REQUIRED WORK :: From the line with "The height and" through the last line of the records below, both ends included, transcribe only those lines, exactly, and omit the pictures.

EXERCISE MATERIAL ::
————————
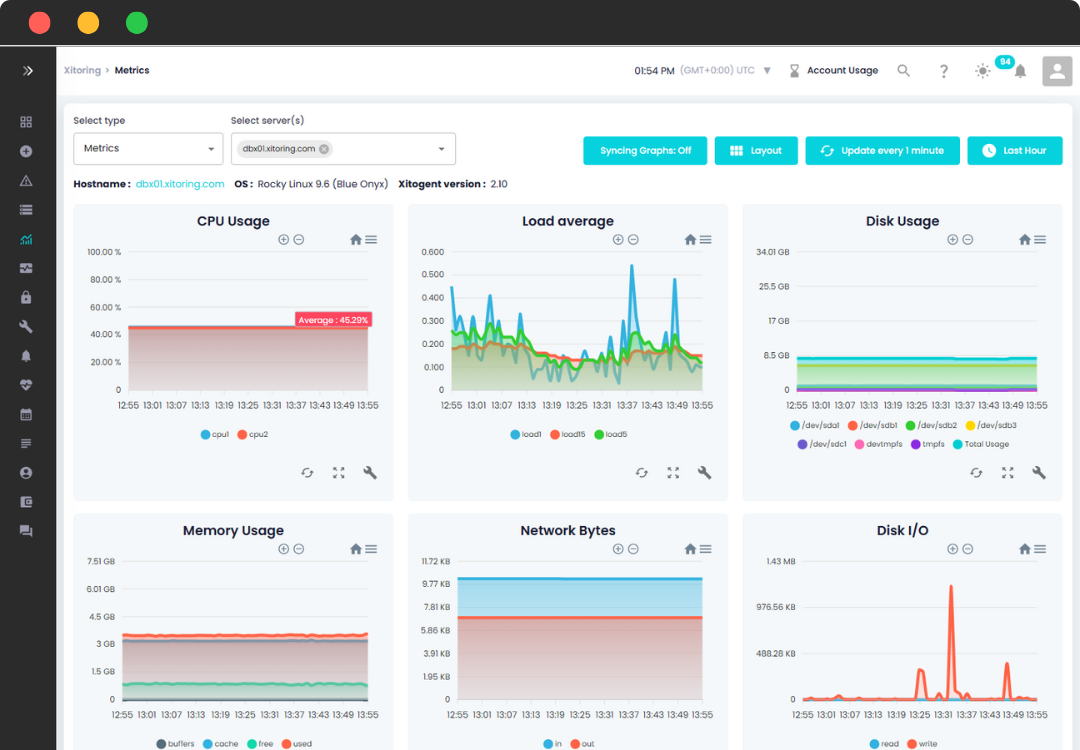This screenshot has width=1080, height=750.
Task: Expand the Select server(s) dropdown arrow
Action: point(441,149)
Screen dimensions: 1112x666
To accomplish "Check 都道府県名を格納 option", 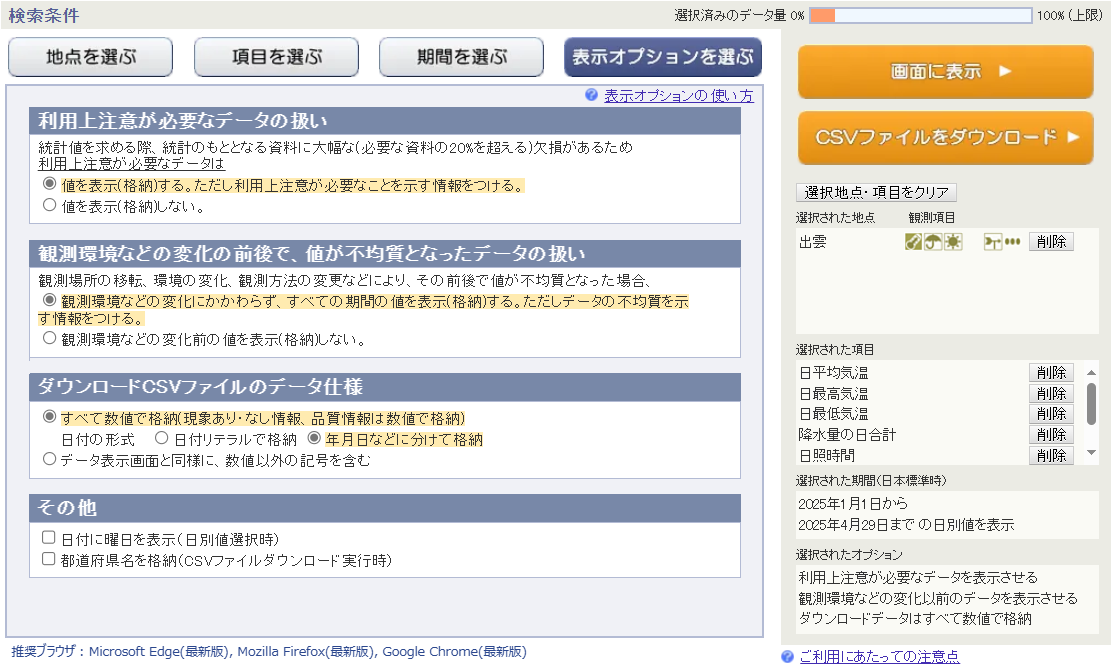I will (x=49, y=559).
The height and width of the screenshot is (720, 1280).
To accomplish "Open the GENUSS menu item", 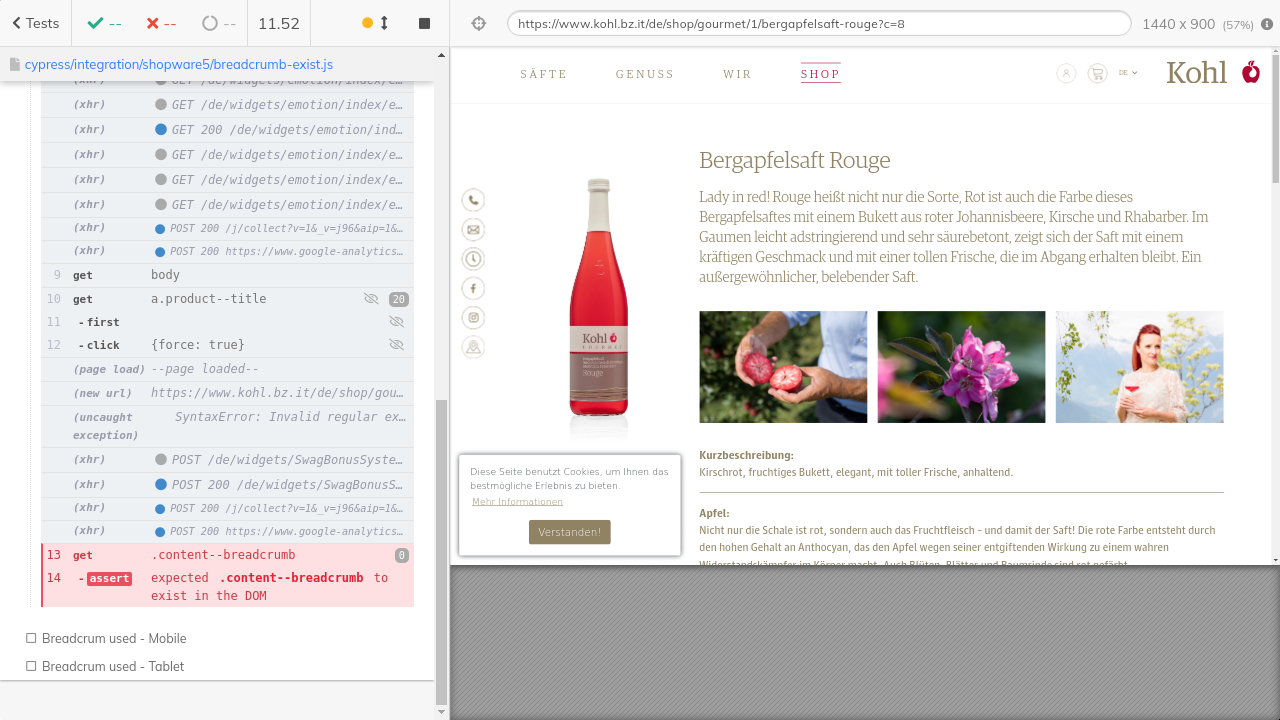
————————
RESULT OF THIS EXERCISE ::
The height and width of the screenshot is (720, 1280).
To accomplish "Open the GENUSS menu item", 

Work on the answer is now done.